January 31, 2008 / 9:24 PM / 12 years ago

UPDATE 3-FGIC loses "AAA" rating from S&P; MBIA may be cut

(Recasts; adds details)

NEW YORK, Jan 31 (Reuters) - Standard & Poor’s on Thursday cut its “AAA” ratings on FGIC Corp’s bond insurance arm, and placed its top ratings on MBIA Inc’s (MBI.N) bond insurance unit on review for a possible downgrade.

The credit ratings agency also said it may cut the “AAA” rating of XL Capital Assurance Inc, the bond insurance arm of Security Capital Assurance (SCA.N).

Ambac Financial Group’s ABK.N bond insurance arm remains on review and may lose its top rating, S&P said.

The ratings action was seen as a blow to bond insurers that are scrambling to raise capital required to hold their top ratings. The companies are at risk of losing the ratings because of expected losses from risky residential mortgage securities in their insurance portfolios.

The New York State Insurance Department has been working with banks to shore up monoline insurers’ capital, though analysts including CreditSights have said any rescue plan is likely to come too late to save their top ratings.

S&P cut Financial Guaranty Insurance Co’s “AAA” insurer financial strength rating by two notches to “AA.” It also cut parent company FGIC Corp’s long-term rating by three notches to “A,” the sixth-highest investment grade, from “AA.”

FGIC, the fourth-largest bond insurer, is owned by a group that included mortgage insurer PMI Group Inc PMI.N and private equity firms Blackstone Group (BX.N), Cypress Group and CIVC Partners LP.

S&P said it cut FGIC because it views the company’s capital raising plan as insufficient to address expected losses by the insurer. Also, “the company’s ability to access additional capital resources is uncertain,” the agency said.

The insurer’s “AAA” ratings would be restored if FGIC is successful in raising the required capital, S&P added.


The review on MBIA contradicts reassurances made by the embattled company’s Chief Financial Officer C. Edward Chaplin made earlier about its “AAA” rating.

Chaplin said on a conference call that S&P had indicated the insurer’s capital plan was sufficient for keeping the rating. He also said he expected an “affirmative” outcome from Moody’s Investors Service’s review of its “AAA” rating.

“Although MBIA has succeeded in accessing $1.5 billion of additional capital, the magnitude of projected losses underscores our view that time is of the essence in the completion of capital-raising efforts,” S&P said.

Difficulties at MBIA, the largest bond insurer, and the industry could have a huge impact on credit markets. As downgrades roll in, investors that can only own top-rated instruments will have to sell their securities, pushing bond values lower.
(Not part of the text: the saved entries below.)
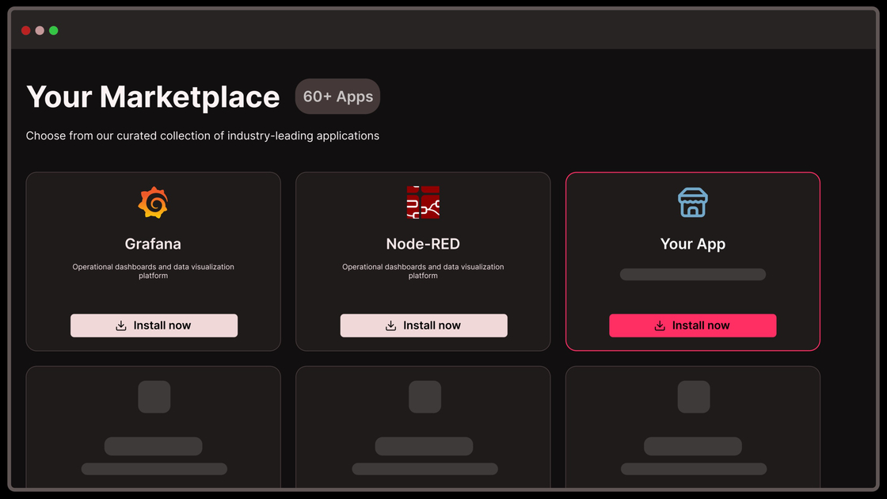Install the Grafana application
Screen dimensions: 887x499
tap(154, 326)
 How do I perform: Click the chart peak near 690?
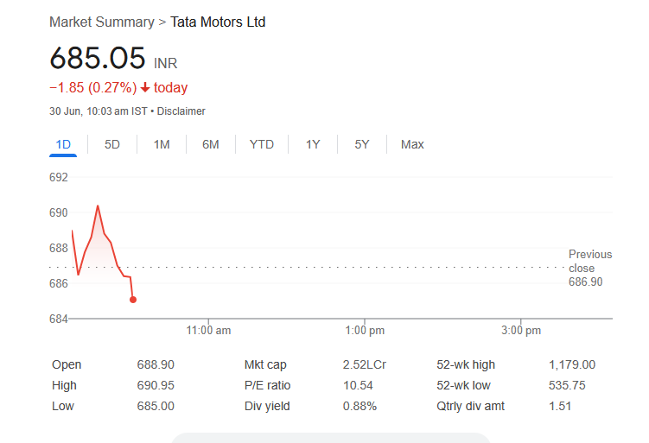tap(98, 206)
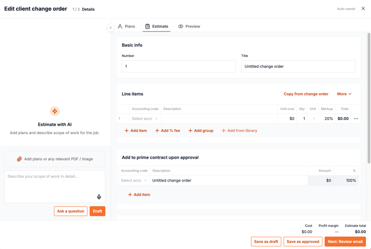Add item to the line items table
371x249 pixels.
[x=136, y=131]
Those price declines would deal another blow to investors already reeling from the subprime mortgage crisis.

“I hope they (regulators, credit agencies) realize the depth of how much,” said Glenn Williams, managing partner at Philadelphia-based brokerage Grant Williams.

“This really runs through just about everything — mutual funds, corporations, closed end funds, tender option bonds — all the way down to the individual investors, not to mention you could hypothetically freeze out issuers from being able to issue muni debt,” he added.

Municipal bonds have one of the lowest default rates in the world at less than 1 percent, but many issuers buy bond insurance since it makes it marketing the bonds easier.

States, counties, cities and towns have sold about $2.5 trillion of debt to pay for new schools and roads, for example, and about half of that debt is backed by bond insurance.

As of the end of September, MBIA guaranteed $673 billion in debt, $240 billion of which was on structured deals known as collateralized debt obligations (CDOs).

Residential mortgage-backed debt comprised 22.3 percent of this portfolio, with an additional 17.9 percent backed by commercial mortgages.

As the fourth-largest bond insurer, FGIC had about $314.8 billion of outstanding bonds insured as of the end of September, most of which was municipal debt. The total also included about $31 billion of mortgage-backed securities and $28 billion of collateralized debt obligations.